**ЧТО НУЖНО СДЕЛАТЬ:**
a - Перепишите без изменений часть фрагмента о Добролюбове и Щеглове, которая начинается словами «Охлаждение между бывшими» и заканчивается словами «пошла на убыль.».
b - Объясните по фрагменту о Добролюбове и Щеглове, почему дружба между ними пошла на убыль. Уложитесь в одно–три предложения.

**ФРАГМЕНТ ДОКУМЕНТА:**
Охлаждение между бывшими друзьями началось давно; с тех пор, как стало заметно различие их взглядов, Добролюбов уже не мог относиться к Щеглову с прежней откровенностью и доверием. Он так и записал в дневнике 15 января 1857 года: «…в дружбе его я уже давно не нахожу особенной отрады».

И, поясняя это, он прибавлял: «Приятно быть дружным с тем, кто нам сочувствует, кто может понимать нас, кто волнуется теми же интересами, как и мы… Мое самолюбие удовлетворяется, когда я нахожу одобрение моих мнений, уважение того, что я уважаю, и т. п.» Очевидно, всего этого Добролюбов не находил теперь в Щеглове, поэтому и дружба между ними пошла на убыль.

Что же разделило двух студентов, в чем состояло различие их убеждений? Добролюбов ответил на этот вопрос с полной ясностью: они расходились в самом главном, в определении «последних целей» своей жизненной программы. «Я – отчаянный социалист, – читаем мы в дневнике, – хоть сейчас готовый вступить в небогатое общество, с равными правами и общим имуществом всех членов; а он – революционер, полный ненависти ко всякой власти над ним, но признающий необходимым неравенство прав и состояний… Идеал его – Северо-Американские Штаты. Для меня же идеал на земле еще не существует…»

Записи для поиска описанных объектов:
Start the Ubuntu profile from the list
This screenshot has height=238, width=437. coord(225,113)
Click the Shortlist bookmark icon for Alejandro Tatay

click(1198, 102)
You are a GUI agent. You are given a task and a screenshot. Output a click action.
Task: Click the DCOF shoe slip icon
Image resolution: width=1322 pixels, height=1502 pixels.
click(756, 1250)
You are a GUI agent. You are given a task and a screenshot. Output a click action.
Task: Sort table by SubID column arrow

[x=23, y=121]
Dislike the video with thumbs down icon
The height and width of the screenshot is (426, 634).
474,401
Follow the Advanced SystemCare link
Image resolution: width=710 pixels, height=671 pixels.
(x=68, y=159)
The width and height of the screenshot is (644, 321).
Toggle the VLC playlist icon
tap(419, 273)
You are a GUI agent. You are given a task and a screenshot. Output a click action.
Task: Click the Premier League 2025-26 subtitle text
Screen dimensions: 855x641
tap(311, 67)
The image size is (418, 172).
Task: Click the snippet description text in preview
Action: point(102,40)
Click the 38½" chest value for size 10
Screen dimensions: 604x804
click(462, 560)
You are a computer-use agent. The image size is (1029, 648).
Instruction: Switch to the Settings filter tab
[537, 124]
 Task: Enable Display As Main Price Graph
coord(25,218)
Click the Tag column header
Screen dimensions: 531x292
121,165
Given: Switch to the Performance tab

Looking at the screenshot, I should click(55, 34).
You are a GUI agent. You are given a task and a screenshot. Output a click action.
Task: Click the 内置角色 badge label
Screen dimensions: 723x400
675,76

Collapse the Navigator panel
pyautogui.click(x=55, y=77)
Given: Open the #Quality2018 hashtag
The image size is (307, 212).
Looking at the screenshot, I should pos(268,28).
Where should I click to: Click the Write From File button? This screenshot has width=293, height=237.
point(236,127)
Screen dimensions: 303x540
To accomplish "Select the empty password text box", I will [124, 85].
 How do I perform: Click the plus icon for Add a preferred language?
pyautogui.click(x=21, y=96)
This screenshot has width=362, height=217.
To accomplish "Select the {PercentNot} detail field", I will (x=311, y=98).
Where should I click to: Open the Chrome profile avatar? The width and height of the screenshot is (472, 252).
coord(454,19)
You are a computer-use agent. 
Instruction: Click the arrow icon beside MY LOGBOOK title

**СПИСОК ОТВЕТОВ:**
a -
Охлаждение между бывшими друзьями началось давно; с тех пор, как стало заметно различие их взглядов, Добролюбов уже не мог относиться к Щеглову с прежней откровенностью и доверием. Он так и записал в дневнике 15 января 1857 года: «…в дружбе его я уже давно не нахожу особенной отрады».

И, поясняя это, он прибавлял: «Приятно быть дружным с тем, кто нам сочувствует, кто может понимать нас, кто волнуется теми же интересами, как и мы… Мое самолюбие удовлетворяется, когда я нахожу одобрение моих мнений, уважение того, что я уважаю, и т. п.» Очевидно, всего этого Добролюбов не находил теперь в Щеглове, поэтому и дружба между ними пошла на убыль.

b - Дружба пошла на убыль, потому что Добролюбов больше не находил в Щеглове сочувствия и понимания. Он также не видел в нем общих интересов, одобрения своих мнений и уважения к тому, что уважал сам. За этим стояло различие их взглядов: они расходились в определении «последних целей» своей жизненной программы.